Nobody and the Spider (14)

How the Game is Played




“The Spiders will continue their reign of terror until you establish points of control, limiting their influence to smaller, more manageable areas,” Beacon said, pointing to a projection on the wall being made with his patented “Beacon Baton”, a gadget that seemed to be the source of his light based powers. “I’ve outlined the best locations for these control points but I’ll leave it to you to decide as your local expertise trumps mine. The most important thing is to present a unified front. People trust a strong authority and will ignore a weak one. Stay on message, coordinate your law enforcement response and get ahead of the Spiders and other agents provocateurs fueling the chaos in your city. You will get through this. I promise.”

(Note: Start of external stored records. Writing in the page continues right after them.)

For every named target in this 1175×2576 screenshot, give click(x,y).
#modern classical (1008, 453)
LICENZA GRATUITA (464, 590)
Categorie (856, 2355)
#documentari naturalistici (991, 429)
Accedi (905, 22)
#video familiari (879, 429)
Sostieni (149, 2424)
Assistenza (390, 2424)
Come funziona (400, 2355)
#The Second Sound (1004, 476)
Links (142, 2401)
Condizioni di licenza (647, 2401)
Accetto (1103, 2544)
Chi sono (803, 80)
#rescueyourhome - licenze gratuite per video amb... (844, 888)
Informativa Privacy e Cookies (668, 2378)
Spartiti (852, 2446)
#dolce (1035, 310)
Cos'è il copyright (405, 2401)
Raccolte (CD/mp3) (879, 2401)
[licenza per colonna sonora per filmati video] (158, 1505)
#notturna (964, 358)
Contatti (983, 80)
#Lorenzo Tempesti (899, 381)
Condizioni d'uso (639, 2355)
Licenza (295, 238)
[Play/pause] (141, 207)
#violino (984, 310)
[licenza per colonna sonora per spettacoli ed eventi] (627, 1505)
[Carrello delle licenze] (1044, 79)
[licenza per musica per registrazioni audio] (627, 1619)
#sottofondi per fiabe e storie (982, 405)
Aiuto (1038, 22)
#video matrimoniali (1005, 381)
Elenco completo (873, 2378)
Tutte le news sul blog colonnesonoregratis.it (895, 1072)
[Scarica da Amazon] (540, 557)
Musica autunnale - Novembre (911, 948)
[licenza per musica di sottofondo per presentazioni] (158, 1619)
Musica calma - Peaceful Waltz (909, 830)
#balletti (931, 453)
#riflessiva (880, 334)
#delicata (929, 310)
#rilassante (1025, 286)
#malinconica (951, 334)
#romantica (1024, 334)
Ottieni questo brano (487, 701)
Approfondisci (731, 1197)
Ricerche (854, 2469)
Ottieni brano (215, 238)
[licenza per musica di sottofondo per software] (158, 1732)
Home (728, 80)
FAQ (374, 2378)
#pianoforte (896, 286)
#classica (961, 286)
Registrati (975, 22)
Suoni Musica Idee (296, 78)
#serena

Cho distractedly looked out the window. There were smoke plumes coming from the direction of Winter Hills. The din of police sirens flooded the streets as emergency responders scrambled to handle emergent situations as they popped up everywhere. Lucky they had an expert crisis manager here in the flesh to save the day. Leader of the rock star super team the Nationals, Mr. Big Swinging Dick himself, the Beacon.

No that wasn’t fair, he told himself. The man was only here to help. Or was he? He claimed the governor had sent him and a quick call to the governor’s office confirmed this, but was Beacon really here to fix things, or did he have some alternative agenda? Mitch would have said something. He would have at least called! He didn’t send fixers in to clean up like some kind of Mafioso. It didn’t make sense. It was all so cloak and dagger.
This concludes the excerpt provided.